New Yarmouth interchange almost ready for use
YARMOUTH — A new access ramp on Interstate 295 could deliver increased revenue for businesses along a nearby stretch of U.S. Route 1.
Between June 28 and July 3, the Maine Department of Transportation will open the $6.1 million ramp at Exit 15. Then, by Thanksgiving, the state will also open a 300-car Park & Ride lot at the interchange.
Exit 15 had been a three-ramp intersection. Now, the DOT's project has created a fourth ramp, which will allow motorists in Yarmouth to enter I-295's northbound lanes. The new access could create a small boost in business, business owners and others in the area said.
"I think it might change traffic patterns a little bit," said Carolyn Schuster, executive director at Yarmouth Chamber of Commerce. "It's a great opportunity."
During the past three months, however, businesses near Exit 15 have felt pinched by the construction work. Since March, the off-ramp has been closed to northbound traffic, and Grill 233 has lost a substantial amount of revenue.

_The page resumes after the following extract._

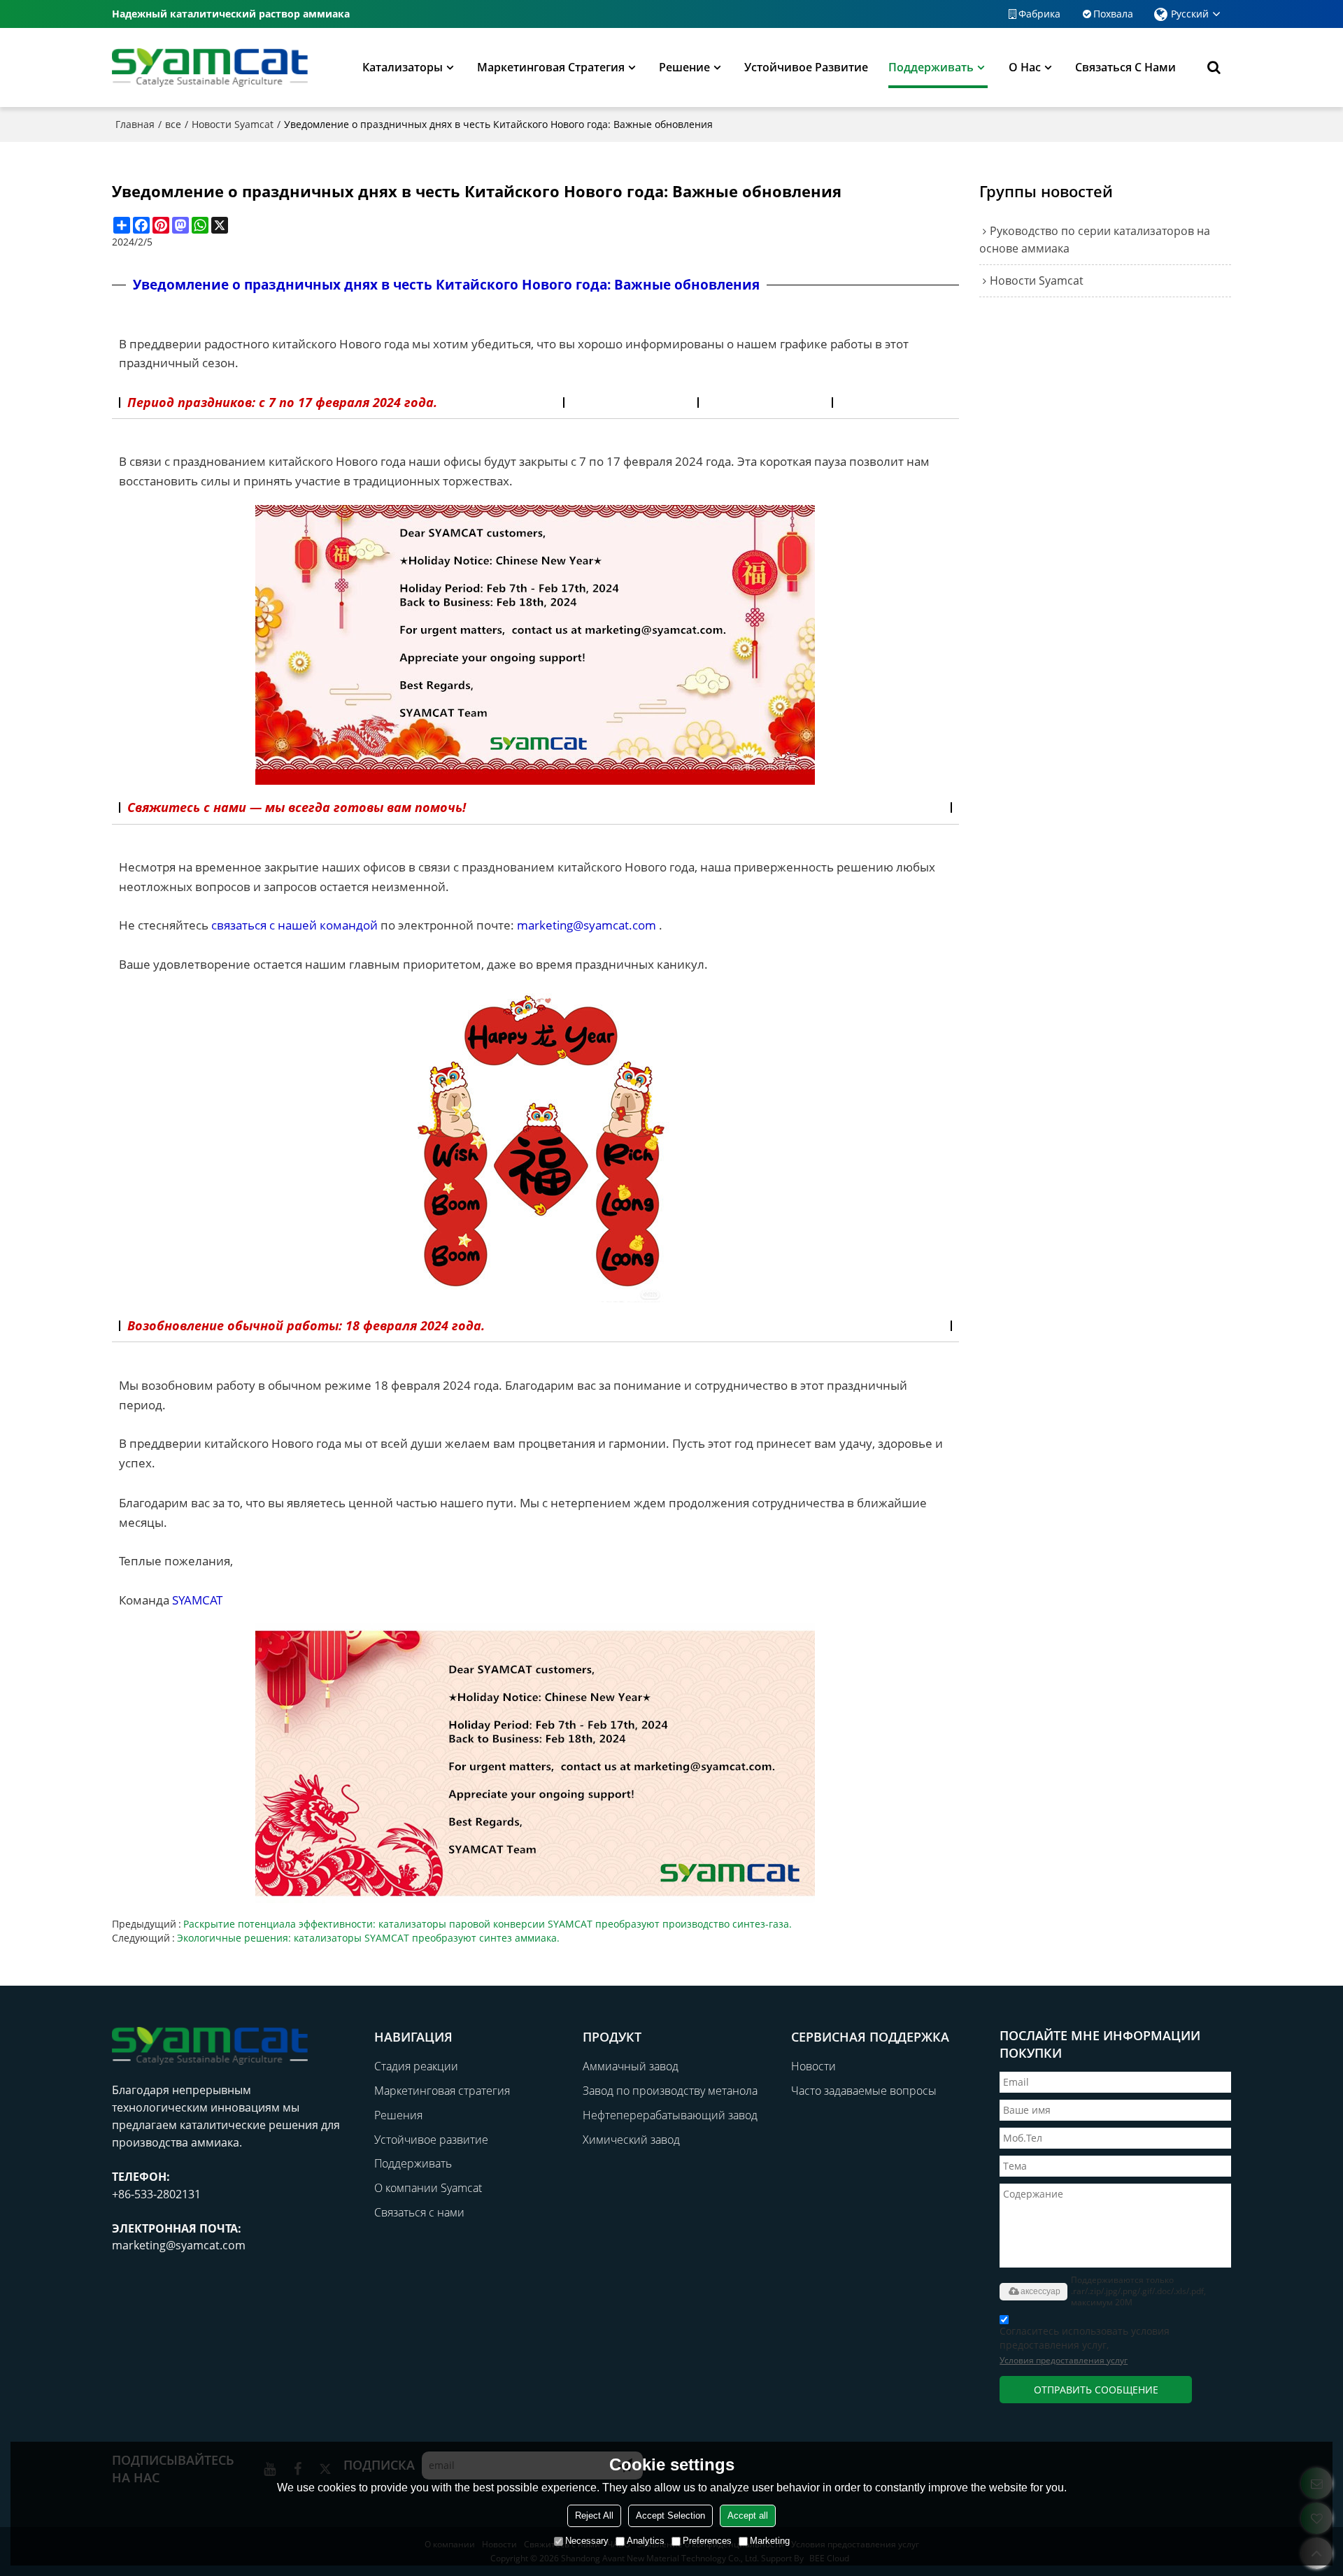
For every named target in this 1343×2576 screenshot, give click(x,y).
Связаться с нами (1125, 67)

"It's been like a ghost town near the exit," said John Kyle, co-owner of the restaurant. "We're down 50 percent on our lunches."
Kyle said the exit's temporary closure has cut off the flow of northbound tourists, who comprise a substantial number of his daytime customers.
Nonetheless, Kyle remains optimistic about the project's long-term effect. When the newly revamped exit opens, Kyle anticipates a boost in business that will eventually recoup his recent losses. The ramp could also spur other businesses to build in the area.
"No question about it," he said. "It's going to make my property worth more money overnight."
Campbell Clegg, co-owner of Maine Roasters Coffee, had a succinct outlook on the construction project, but isn't sure if it will result in any gains.
"It's been a pain in the tush," he said. "My answer is wait and see."
George Hildreth, owner of Yarmouth Auto Care – a service center and gas station – agreed that business has been slow since the exit closed three months ago.
"I can't wait for it to open back up," he said.
Hildreth doesn't anticipate an increase in business with the addition of the fourth ramp, but he is excited about the new Park & Ride. Motorists who frequently park in the lot might also leave their cars with Hildreth for repairs, he said.
Penny Vaillancourt, manager for the state's Park & Ride program, predicts the 300-car lot will be well utilized. A 25-car lot two miles away at Exit 17 is always full, she said. Other lots in southern Maine are also popular.
The Exit 15 Park & Ride location was identified as a high priority in several independent studies, Vaillancourt said. The goal of the program is to mitigate traffic congestion and improve air quality, which is especially important in greater Portland.
The due date for the ramp is Friday, June 28, but MaineDOT engineer Beecher Whitcomb predicts stormy weather may interfere. A July 3 opening is more realistic, he said.
"It's not from lack of trying," he said. "We'll be out here working on weekend nights to make it happen."
Meanwhile, the Yarmouth Chamber of Commerce and the Town Council have been in talks to capitalize on the new exit – and a number of other town assets – by creating an economic development initiative, Shuster said. The initiative will be a topic at the next council meeting on July 8.
The $6.1 million Exit 15 project began in mid-February, and is being handled by Shaw Brothers Construction Co. The company blasted through a rock shelf to create the new ramp, and hauled away 40,000 cubic yards of stone, Whitcomb said. Minor work will continue alongside the roadway even after the ramp is opened.